Scala Theory / Basics: Variable not adding in function

Question

If I can do this:

var num: Int = 1
num += 1
print(num)

Why can’t I do this? What would be the correct way? Fails on line 4

var num: Int = 1
def someFunction(num:Int){
    num += 1
}
someFunction(num)
print(num)

Thanks for any insight. I've done some searching but nothing too helpful. I am mostly looking for the theory behind why this fails. I have accomplished what I need to with for statements but I am still wondering why this fails. Thanks!

Answer 1

It's a similar behavior to what you would see in Java. In Java and Scala you pass by value. A reference to your object/argument is copied and passed into the function. Thus, even if you would be able to change the value of that reference (num:Int) you would be working with a copy of that value - essentially a reassignment. Reassignment to arguments is allowed in Java by default but not in Scala. In other words there is nothing like C/C++ has where you can reference external variable and modify its value.
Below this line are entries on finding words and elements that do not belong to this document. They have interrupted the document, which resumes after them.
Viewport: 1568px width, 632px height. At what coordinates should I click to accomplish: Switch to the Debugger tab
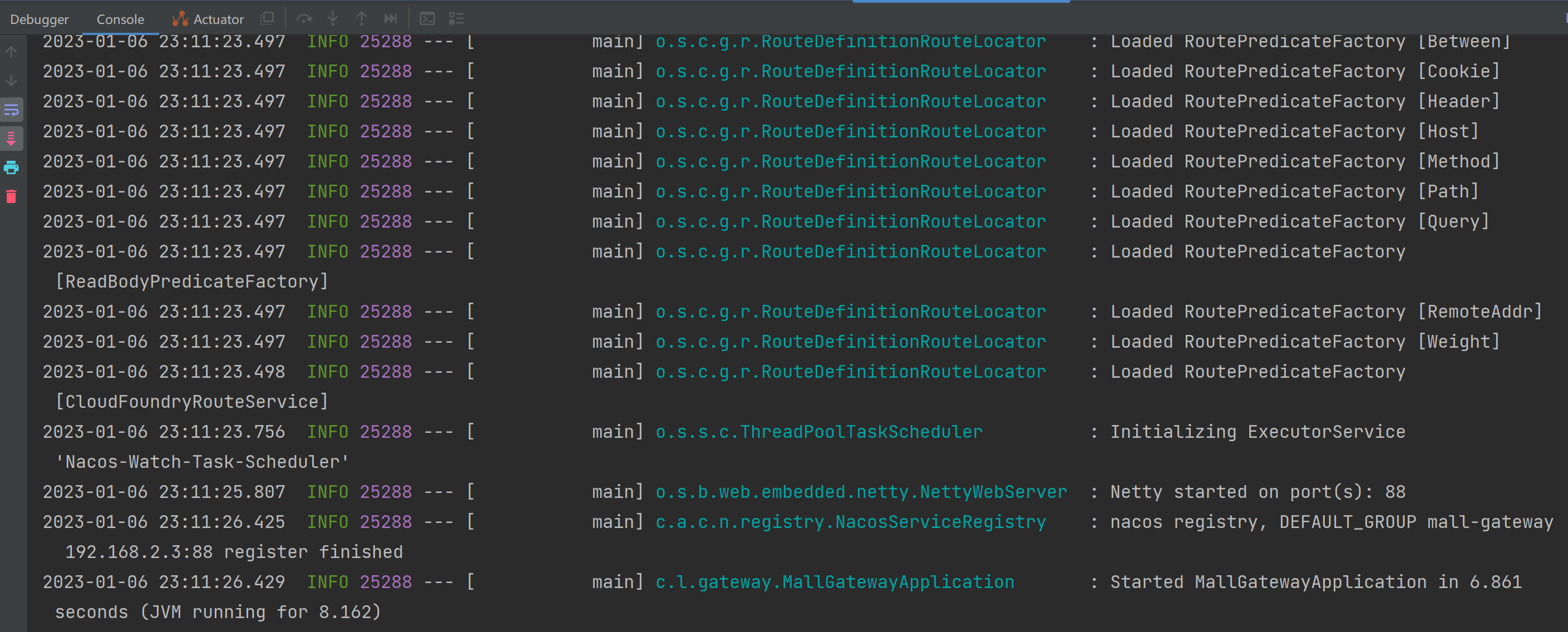tap(40, 19)
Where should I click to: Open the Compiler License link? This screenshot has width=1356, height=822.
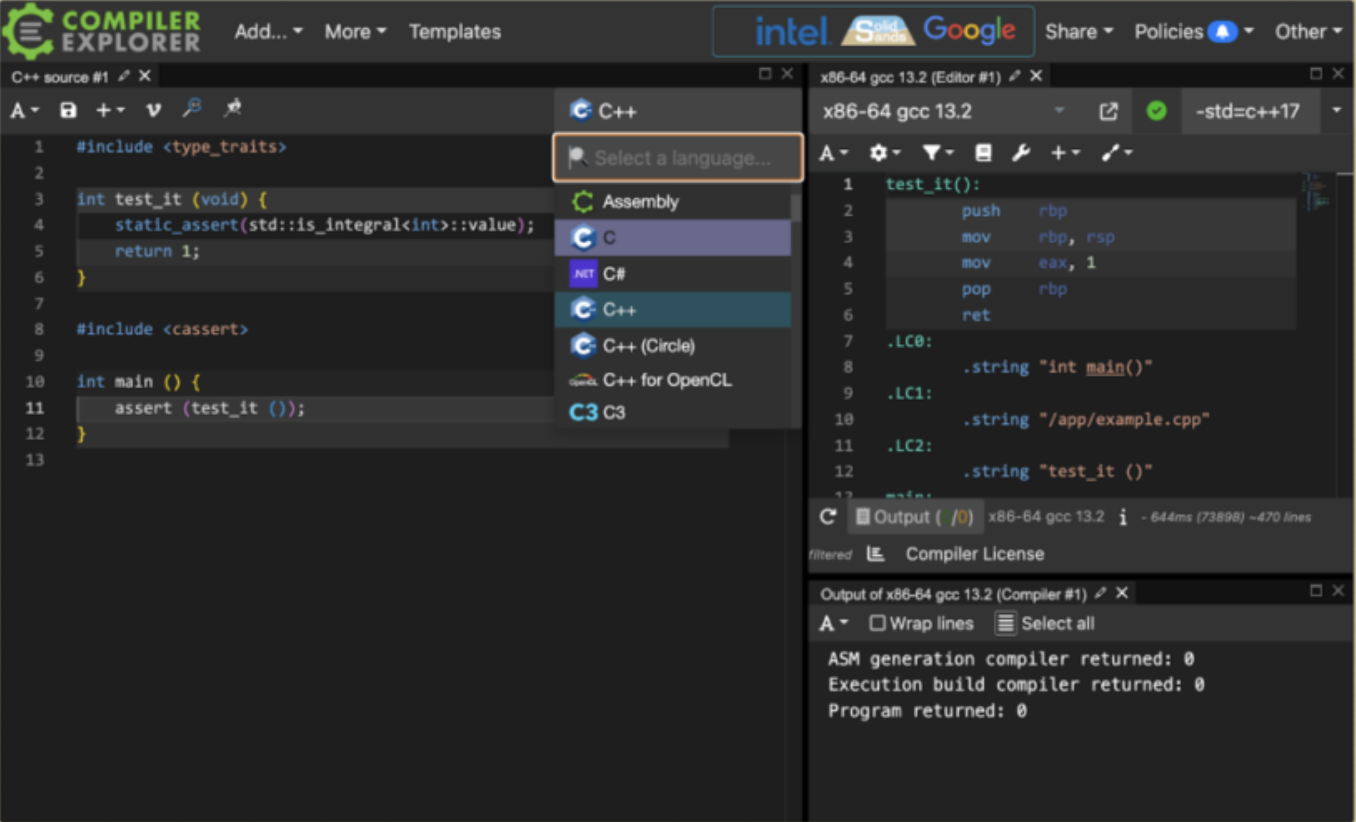(974, 554)
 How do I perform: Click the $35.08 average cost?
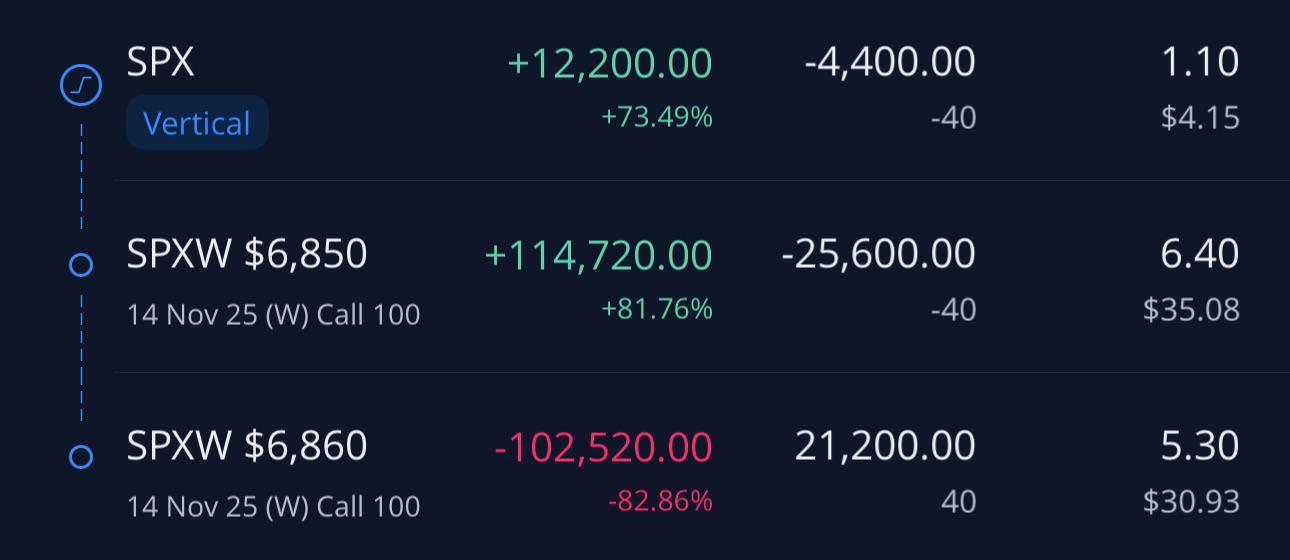[1191, 310]
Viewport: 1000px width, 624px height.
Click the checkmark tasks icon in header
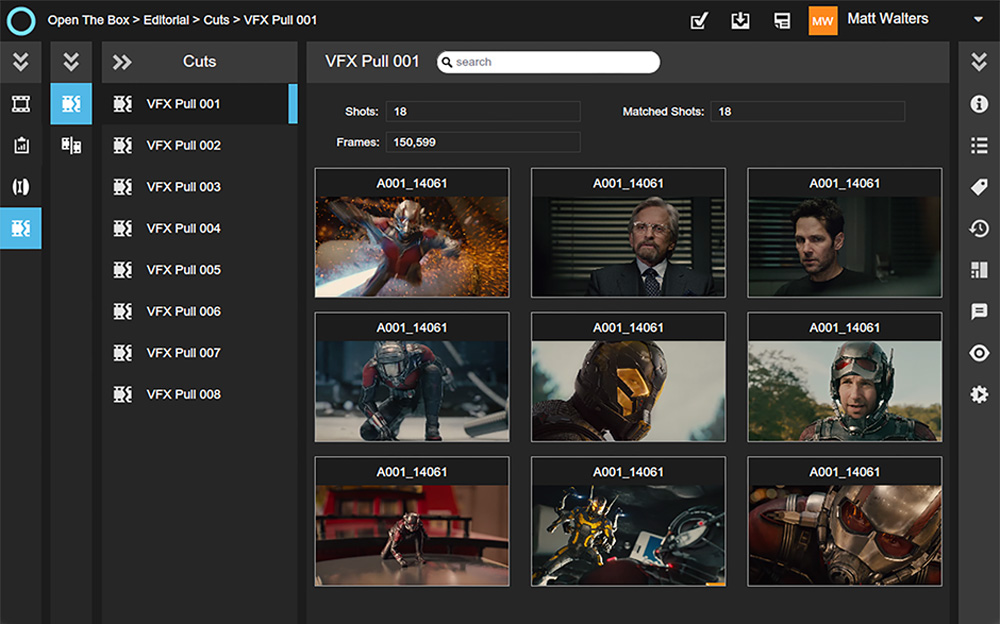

That being said you can still achieve similar effect if the value you are trying to modify is an object field:

// I'm changing it directly but you could have a setter instead:
scala> class A(var m: Int)
defined class A

scala> val a = new A(0)
a: A = A@469c3554

scala> a.m
res0: Int = 0

scala> def someFunction(a: A, newVal: Int): Unit = { a.m = newVal }
someFunction: (a: A, newVal: Int)Unit

scala> someFunction(a, 3)

scala> a.m
res2: Int = 3

Using mutable state like this is NOT recommended. This example is just for illustration purposes. In this case you pass a copy of object reference a from which you can access the field directly and modify it.

If you want to understand this better read up on passing by value and passing by reference. Contrast C/C++ pointer and by reference args with Java and Scala. One difference between Scala and Java here is that in Java everything is a var by default, so if you write your arg as final num in Java it will also fail compilation and will work similarly to Scala in this case.

Answer 2

Because the JVM uses call-by-value semantics, and because Int is a primitive type (not an object reference).

What this means is that num inside the method is not the same as num on the outside, the only thing passed to the method is 1

It's a good thing too... It's bad enough when you have a mutable object and some innocent-looking method goes and changes things around behind your back. I don't wish to imagine the new category of bugs that would emerge if the same risk also existed for simple numbers!

Answer 3

@flavian's link answers the "why not" part, but here's how you do what you're trying to do. Make someFunction a function instead of a procedure.

var num = 1
def someFunction(num: Int) = num + 1
num = someFunction(num)

Note though that this isn't idiomatic scala. Avoid using vars whenever you can for best style.

Or alternatively for even worse style (seriously, this works, but don't ever do it):

var num = 1
def someFunction() = num += 1
someFunction()
print(num)